[llvm] [TailDuplicator] Add a limit on the number of indirect branch successors (PR #78582)

Wed Feb 14 03:16:30 PST 2024

DianQK wrote:

I just remembered that I found a performance issue here. In the example of successive switch statements, we would add a number of PHI instructions, which seem to end up as stack operation instructions. I'm not sure whether it can be optimized in any other way.

---

> One is whether we're emitting too much code here, i.e. the codesize tradeoff is worthwhile. This might depend on what exactly the user wrote... we might want to be more aggressive if the user explicitly uses indirect gotos. This explains the codesize growth you're seeing, but not really the compile-time; it's a constant number of instructions per switch case.

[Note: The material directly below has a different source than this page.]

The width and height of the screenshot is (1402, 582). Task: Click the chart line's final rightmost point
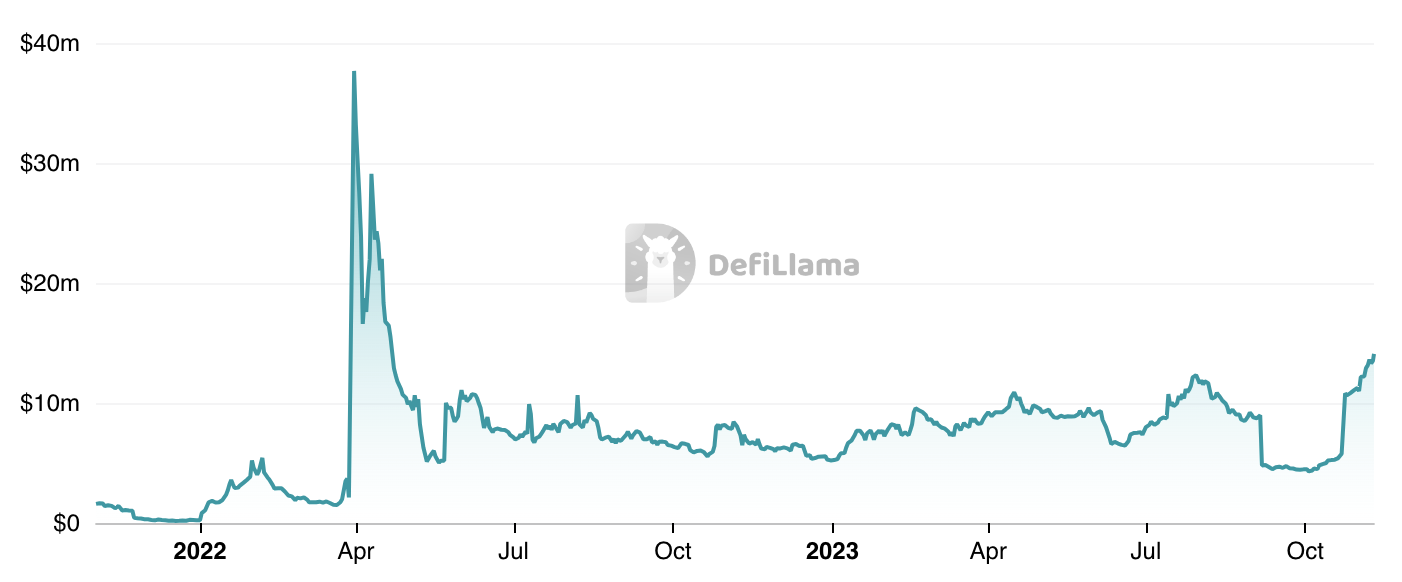(1374, 355)
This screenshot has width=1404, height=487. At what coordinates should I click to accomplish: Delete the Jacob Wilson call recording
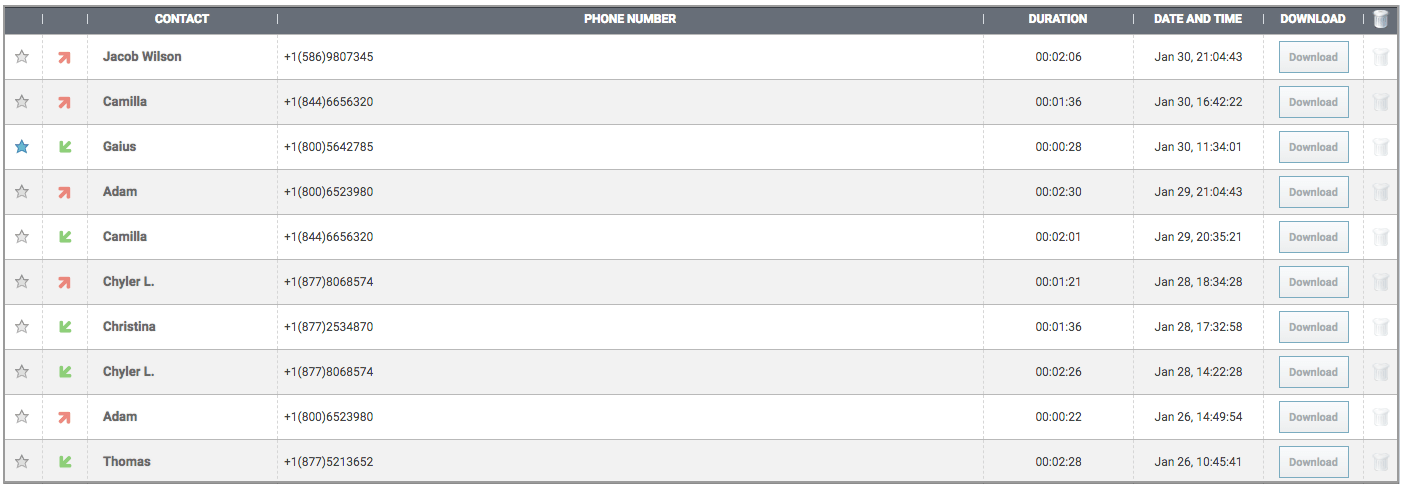pos(1381,57)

As I mentioned above, the code size problem should be caused by instruction copying and the addition of extra PHI instructions.

> The other is whether the representation we're using is causing non-linear compile-time. The codesize growth should be linear. But if we're representing the edges explicitly, the size of the IR in memory might grow non-linearly, causing compile-time issues.

Actually, In fact, the code size of #79993 isn't terribly bad, but this is a horrible time increase.

> Even if we're tail-duplicating, we don't necessarily need to explicitly represent all the possible source->destination edges separately. It's just the most convenient thing to do given the way codegen works. But we could do something different: instead of making every indirect jump have an edge to every indirect jump destination, we could make all the jumps jump to a synthetic basic block, and then have edges from that basic block to all the destinations. Same semantics, without the compile-time. (Not suggesting you try to fix this here, just noting it's possible.)

I may indeed not be able to fix the issue, but will I follow up to see if I can actually fix the issue. (Although it probably won't.)

> Some threshold probably makes sense, but we should make clear whether we're primarily trying to target the codesize, or the compile-time, so we have a good starting point the next time this is revisited.

I'll continue to work on this issue. Even if I submit a workaround, I'll try to explain the various issues I've found. :)

https://github.com/llvm/llvm-project/pull/78582